Interesting point. Why would we want to change milions of years of evolution with heel drop and cushioning? I dont think there is any evidence saying it is better than no drop... That should be the starting point. But yeah, I think we have gone too far down the Nike marketing rabbit hole with drop, support, cushion and all that strange modifications. Maybe next will be side skirts to improve air flow? Dont get me wrong, these shoes may be a nice racing tool, but using them all the time raises the probability of injury, because we were simply not born with and for these modifications. That's just my view on it, I did not check all the studies, I just try to use common sense and my own experiences.

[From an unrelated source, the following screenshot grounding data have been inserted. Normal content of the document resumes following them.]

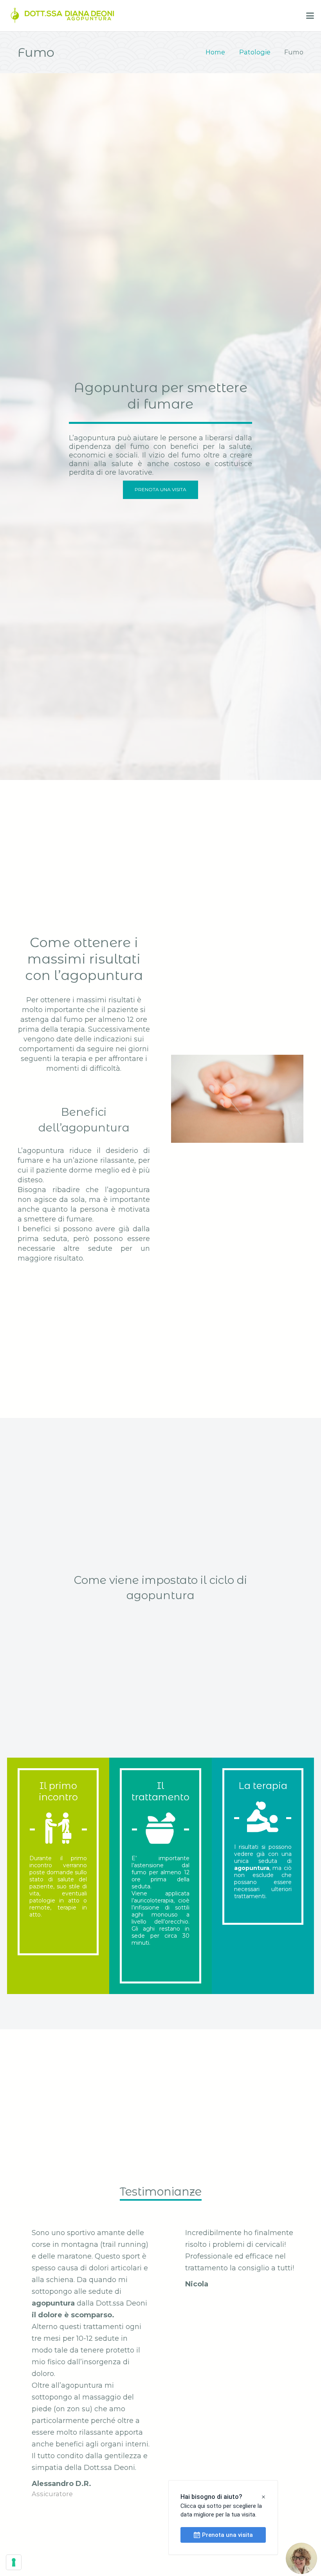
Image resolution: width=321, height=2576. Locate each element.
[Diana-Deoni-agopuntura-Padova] (68, 16)
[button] (310, 16)
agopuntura (251, 1868)
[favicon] (15, 15)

@@joepheijen516 There is a lot of evidence. Pretty sure you can find studies and actual research on that topic, but just purely intuitively, landing on your heels and propelling with your toes gives you that distance basically for free. You can't use your tendons like a spring, but that's what the shoes are for.
Personally I use only barefoot shoes myself, but I also don't consider myself a runner and I couldn't care less about my race times, because I don't even run races in the first place. But if you do, those shoes will give you an advantage.
@@bultvidxxxix9973 exactly what I am trying to say! Modern running shoes are a tool to improve racing results. However I dont think the extra distance is free though. Your feet get lazy and 'atrophied', and you have to absorb the impact in places that were not designed to absorb that impact. I'm also a barefoot-shoe only recreational runner. I run for fun and longevity. To me it seems such a waste not to use the natural spring mechanism of your feet.
@@bultvidxxxix9973 you think that landing on your heel makes your strides magically 30 cm longer? Sorry, mon, this is not how any of this works. The strides will be just as long or short as before.
Running is the best thing I started doing a few years ago. I lost weight, felt better mentally (up to a point I was able to stop my antidepressants 🎉) and met some lovely people during some races! The start of my running career was hard as with all things, but I can’t imagine myself not running anytime soon!
Thanks for an enlighting video. I really love your way of breaking down evidence in running sports! About foot strike pattern I know the medical evidence says striking pattern is of no correlation with increased risk of injury regardless of type of strike. I does however matter somewhat if you get injured.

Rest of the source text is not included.